Volkov’s gray eyes dropped to the left side of her face, the side hidden by her hair. With unexpected speed, he reached out. Not to hurt her. He hooked a finger around a strand of her hair and pulled it back, exposing the puckered red skin to the yellow light.
She flinched, closing her eyes in shame.
He studied the scar with clinical curiosity.
“You will be mine,” he repeated, as if that explained everything.
She slapped his hand away. It was a weak gesture, pathetic, but it was all she had.
He didn’t even blink. He simply lowered his hand.
“I won’t,” she said, her voice trembling. “I won’t go with you.”
He raised his phone.
“You think you have a choice,” he said. “I call now. The execution begins. Or you get your coat.”
The abyss opened.
There was no choice. There never had been. From the moment he walked into that bar, the game had been won. He hadn’t come to her apartment to negotiate. He had come to collect his property.
She looked around her miserable room. The mattress on the floor. The smell of mold. It was a hole. It was a dump.
But it was hers. It was the only place where she could close the door and shut the world out.
And he had invaded. He had broken down the door and was taking this from her, the same way the fire had taken everything else.
The anger at the piano, the cold fury that drove her to play… it was useless. Against this, against him, it was like screaming at a hurricane.
She felt tired. A weariness that went down to her bones.
Slowly, her shoulders fell. The fight evaporated, leaving only a frozen void.
Volkov watched defeat settle on her face.

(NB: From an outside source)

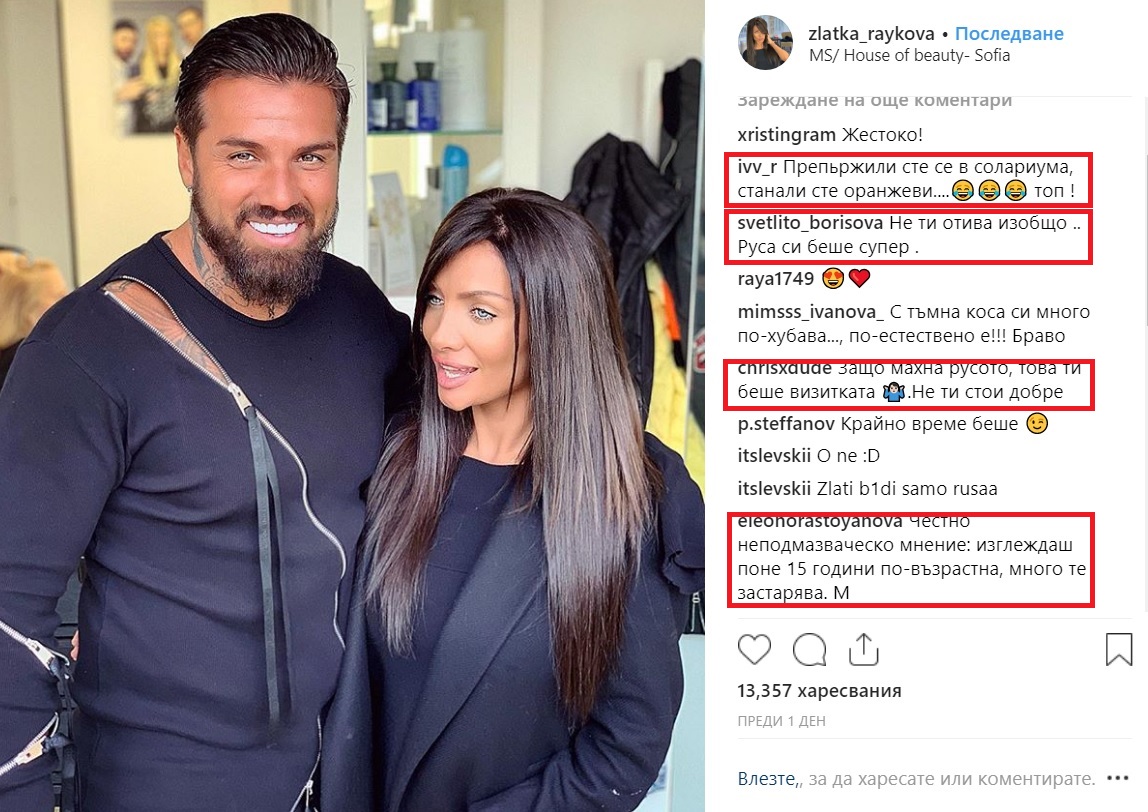Share the post via the upload arrow icon
The image size is (1148, 812).
point(864,649)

He nodded once.
“Good girl.”
He stepped away, moving to the door. He opened it and held it. The dark, stinking hallway of the stairwell yawned like an invitation.
“Get your coat,” he ordered. “Don’t bring anything else. You won’t need the things from this life.”
She moved like an automaton. She grabbed the thin coat from the hook behind the door. She didn’t look at the mattress. She didn’t look at her keyboard. If she looked, she would break.
She passed him in the doorway. He followed her, closing the door to 3B behind them. The click of the lock sounded like the end of the world.
He didn’t touch her as they descended the stairs. He didn’t need to. She could feel the heat of his body behind her, guiding her, pushing her toward the darkness of the street, where a long black car—one that definitely didn’t belong in that neighborhood—waited for them with the engine running.